CERF Blog
I get the following question, or something like it all the time. This time it came by e-mail. I thought I’d post my response. Here’s the question:
When looking at the economy, unemployment, and job growth…..what consideration is
given to the impact of the decline of jobs and/or elimination of jobs in the public sector
as state budgets collapse? Oregon and California are facing tremendous cuts in their
public service budgets which, obviously will require lay-offs and a rise in unemployment rates.So, if we look at the public sector as an industry that is shrinking like others, is not the
economic impact-primarily on middle income jobs- a factor. I wonder also how we factor in the non-profit sector as an economic factor as well. Again, with the decline in philanthropic giving non-profit organizations are laying off as well. Further, the non-profit sector fills an important safety net need for the high risk citizens, a federal policy that came with the massive changes in the welfare system 20 years ago. As non-profit work declines, it seems the high-risk populations become more so which further burdens the social fabric.
Here’s my answer:
Healthcare and government have been the two best performing economic sectors since the recession started. Healthcare has gained jobs, while the government sector has seen only minimal job losses. State job losses have been largely offset by increases in federal jobs. Of course, job losses in any sector increases unemployment, and we try to anticipate government-sector jobs, just as we do any other sector. Our recent forecasts of government jobs have tended to be slightly more negative than the reality, because state and local governments have been more tenacious in saving jobs than we thought possible, while the federal sector has grown faster than we thought possible.

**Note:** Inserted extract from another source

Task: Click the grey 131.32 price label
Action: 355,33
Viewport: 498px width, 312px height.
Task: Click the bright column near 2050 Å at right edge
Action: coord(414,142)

While many talking heads worry about consumption, our fundamental problem is a lack of investment. This is why the stimulus has disappointed. Debt-financed consumption can’t be the solution to a problem resulting from debt-financed consumption, and long-term growth only comes from investment.

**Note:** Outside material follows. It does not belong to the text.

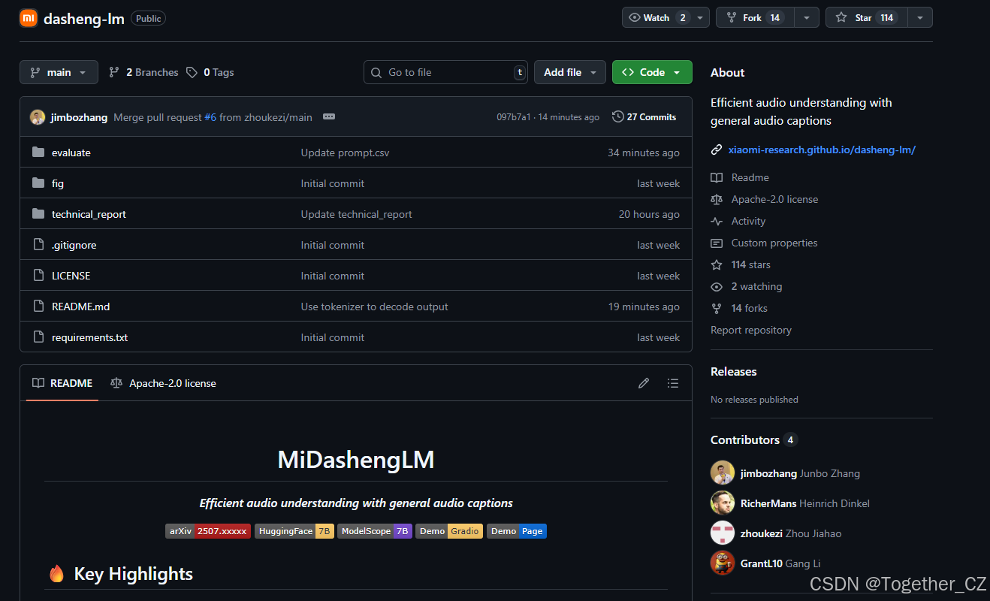Switch to the Apache-2.0 license tab
Screen dimensions: 990x601
coord(163,383)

The real social problems being created right now are the ones resulting from the extraordinary long-term unemployment. Unfortunately, these problems will not be rapidly dissipate as the economy recovers.
Data are not well-kept for the non-profit sector, because the data are collected based on what they do, not on organizational structure. We assume that the non-profits are losing jobs, even while demand for their services is increasing.
Most government and non-profit jobs are distributive rather than wealth creating. What we desperately need now is wealth creation.